Frequency and determinants of use of immunosuppressants in the Australian Scleroderma Cohort Study.

Abstract

Objectives: To assess the frequency and determinants of immunosuppressant medication use in systemic sclerosis and changes in prescribing patterns over time.

Methods: The Australian Scleroderma Cohort Study participants meeting the American College of Rheumatology/European Alliance of Associations for Rheumatology criteria for systemic sclerosis with recorded treatment data were included. The Chi-square, two-sample t-tests or Wilcoxon rank-sum tests were used for between-group comparison as appropriate. Multivariable logistic regression models were used to establish the determinants of the use of immunosuppressants.

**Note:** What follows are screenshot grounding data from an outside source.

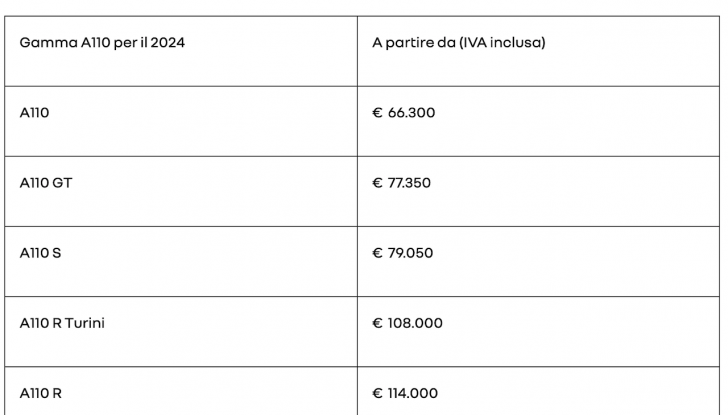Viewport: 728px width, 415px height.
Task: Select the € 66.300 price cell
Action: click(x=403, y=113)
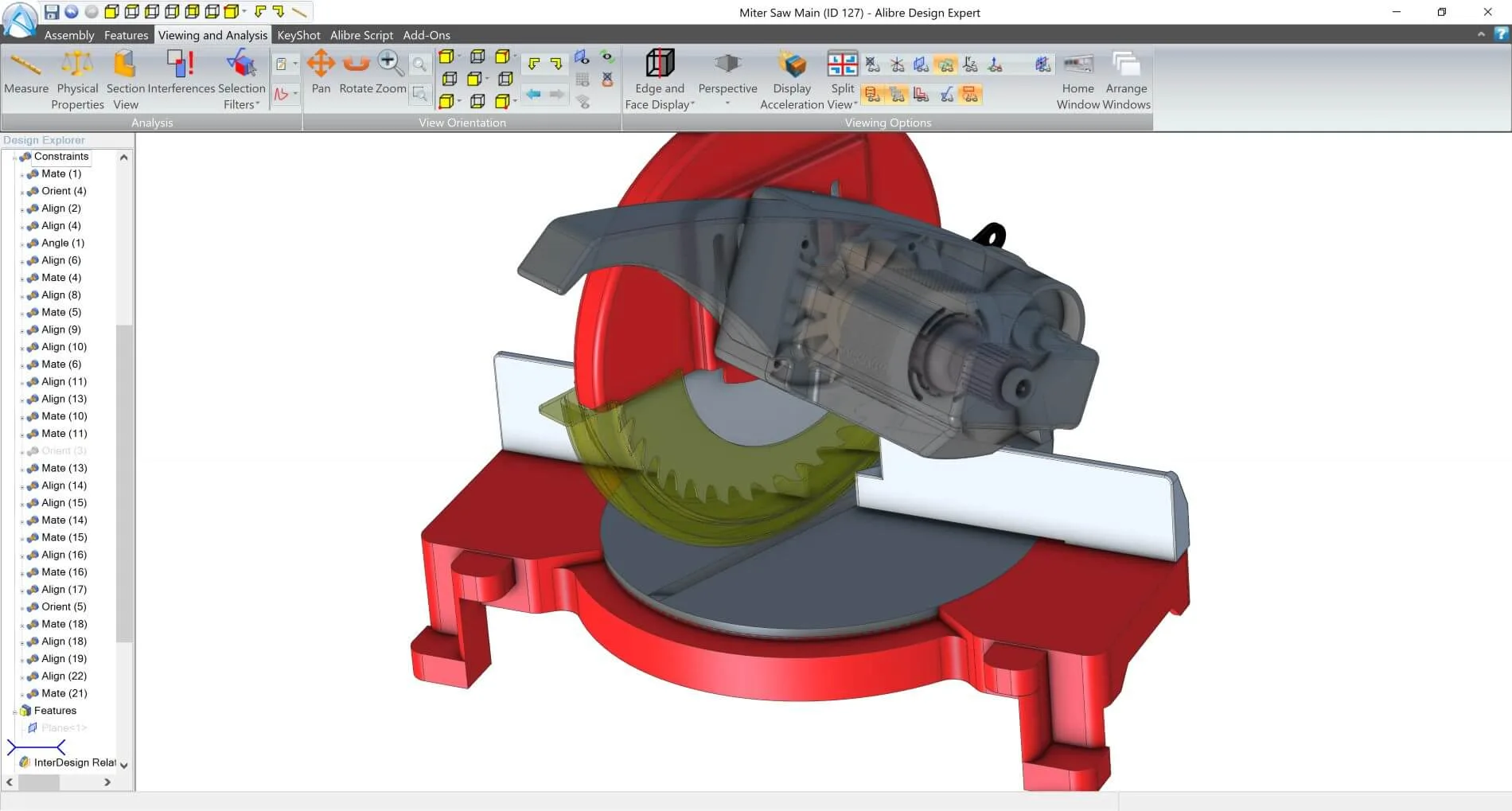Run the Interferences check
Screen dimensions: 1512x811
(x=181, y=73)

Results: Of 2019 participants, 60% received immunosuppressants, including 81% of those with diffuse systemic sclerosis and 52% of those with limited systemic sclerosis (p < 0.001). Forty-six percent of patients received prednisolone and 40% disease-modifying anti-rheumatic drugs. Immunosuppressant use was more common in those with severe or inflammatory systemic sclerosis features, including interstitial lung disease, synovitis or myositis. Comparing prescribing patterns early in incident systemic sclerosis from 2007-2014 to 2015-2024, disease-modifying anti-rheumatic drug use increased (35% vs 56%, p < 0.001), while prednisolone use decreased (24% vs 17%, p = 0.046). Immunosuppressants were commenced earlier in incident systemic sclerosis in 2015-2024 versus 2007-2014 (1.8 (interquartile range = 1.0-3.2) vs 2.4 (interquartile range = 1.2-4.0) years, p = 0.011). In multivariable modelling, prednisolone use was associated with diffuse systemic sclerosis (odds ratio = 1.8, 95% confidence interval = 1.4-2.2, p < 0.001), interstitial lung disease (odds ratio = 2.1, 95% confidence interval = 1.7-2.5, p < 0.001), myositis (odds ratio = 2.7, 95% confidence interval = 1.8-4.0, p < 0.001), synovitis (odds ratio = 2.2, 95% confidence interval = 1.8-2.6, p < 0.001) and systemic sclerosis heart involvement (odds ratio = 1.4, 95% confidence interval = 1.0-2.0, p = 0.044). Disease-modifying anti-rheumatic drug exposure was associated with diffuse systemic sclerosis (odds ratio = 2.7, 95% confidence interval = 2.1-3.4, p < 0.001), interstitial lung disease (odds ratio = 2.2, 95% confidence interval = 1.7-2.7, p < 0.001), myositis (odds ratio = 3.6, 95% confidence interval = 2.4-5.5, p < 0.001) and synovitis (odds ratio = 4.2, 95% confidence interval = 3.5-5.2, p < 0.001) and inversely associated with age (odds ratio = 0.7, 95% confidence interval = 0.5-0.8, p < 0.01) and pulmonary arterial hypertension (odds ratio = 0.5, 95% confidence interval = 0.4-0.7, p < 0.001). In subgroups with diffuse systemic sclerosis and limited systemic sclerosis and different autoantibody profiles, findings were generally similar, with interstitial lung disease, synovitis and myositis tending to be associated with prednisolone and/or disease-modifying anti-rheumatic drug use, as was systemic sclerosis heart involvement in diffuse systemic sclerosis (p = 0.038).

Conclusion: Immunosuppressant use is common in systemic sclerosis, with broadly similar determinants of usage among subtypes and autoantibody status. These real-world data suggest that disease-modifying anti-rheumatic drug use has increased, with earlier implementation of treatment, and a reduction in use of glucocorticoids.